To get to Dr Daniel Moll's office at the Vinyets Primary Care Center in Sant Boi de Llobregat, you go up to the second floor and pass through three waiting rooms. In the first room there are a lot of chairs, one next to the other, all well arranged. Some of them even tape across the back of the seat to ensure social distancing. Everything seems perfectly prepared to receive patients, but there are none. The room is completely empty.
In the second waiting room the same picture is repeated: there is not a single soul. And in the third, a single person is waiting patiently for their appointment. "It was not like this before. All the waiting rooms were full and some people were even waiting standing in the corridor," explains Dr Rosa Saladich, who is a GP at the same centre. Everything changed, however, with the pandemic.
The director of CatSalut, Adrià Comella, corroborated last November 18 that the coronavirus has indeed changed primary care: 57% of consultations in the health centres are now telematic and only 43% are face-to-face, he said. He added that this is the way forward for the future, pandemic or not. To this end, the health department plans to distribute 8,000 webcams, 3,000 laptops and five hundred phones to primary care centers.
Dr. Moll has a video call consultation with a patient at 9:30 a.m., but it's almost 9:40 a.m. and the woman has not yet connected to the CatSalut platform. "That's strange, I'm going to call her on the phone to clarify what's going on," says the doctor. "Hi, I'm Dr. Moll. Are you having trouble connecting?
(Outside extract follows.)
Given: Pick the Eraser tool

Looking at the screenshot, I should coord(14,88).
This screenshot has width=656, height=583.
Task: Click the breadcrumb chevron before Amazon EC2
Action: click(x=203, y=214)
Well, in theory it's easy, you just have to click on the link I sent you," the doctor explains to the patient over the phone. "Yes, yes, you have to activate the camera and the microphone on your mobile," he continues, but there is no way. The woman says that it's all a muddle and that her son, who could help her, is at school and will not be back until noon.
Dr Moll, resigned, tries another patient but encounters the same problem: the woman does not know how to connect to the CatSalut platform either. "I don't understand it, they are patients who are about 45 years old," says the doctor, implying that in theory they are people who are familiar with new technologies. And the system seems easy: Dr Saladich does a test with her own mobile phone and manages to connect at first. "It's also true that people are immediately overwhelmed by the whole technology issue," says the doctor. Ideally, we should use WhatsApp, because everyone knows how it works, but we can't use it because of data confidentiality issues.
In fact, Dr Moll has just confessed that on June 4th he made a video call consultation through the CatSalut platform and has not made any more. It was his first and last. However, he says, it is true that now more than half of the consultations are non-presential - as the director of CatSalut stated - but they are made by telephone. "We do about four and a half hours of telephone consultations a day, and one and a half hours of face-to-face consultations," he says. For this, they use old-fashioned landline phones, with a headset and no possibility of talking hands-free. CatSalut's platform may be very modern, but the computers and telephones in the offices do not seem to be latest generation.
"I use my personal mobile phone a lot because my hand gets tired from holding the handset for so long," acknowledges Dr. Saladich. She says she has learnt to call with a hidden number, although this is sometimes counterproductive: "Many patients don't answer when they see that I'm calling them from a hidden number or their phone rejects the call directly".
Dr Moll finally visits a patient, but this time on the phone. He tells her the results of a test, what medication she needs to take, and the appointment for two months from now. The consultation takes only a few minutes: quick, easy and effective. "There are really visits that can be solved over the phone," says the doctor. Yet, he admits, there's nothing like seeing the patient face to face.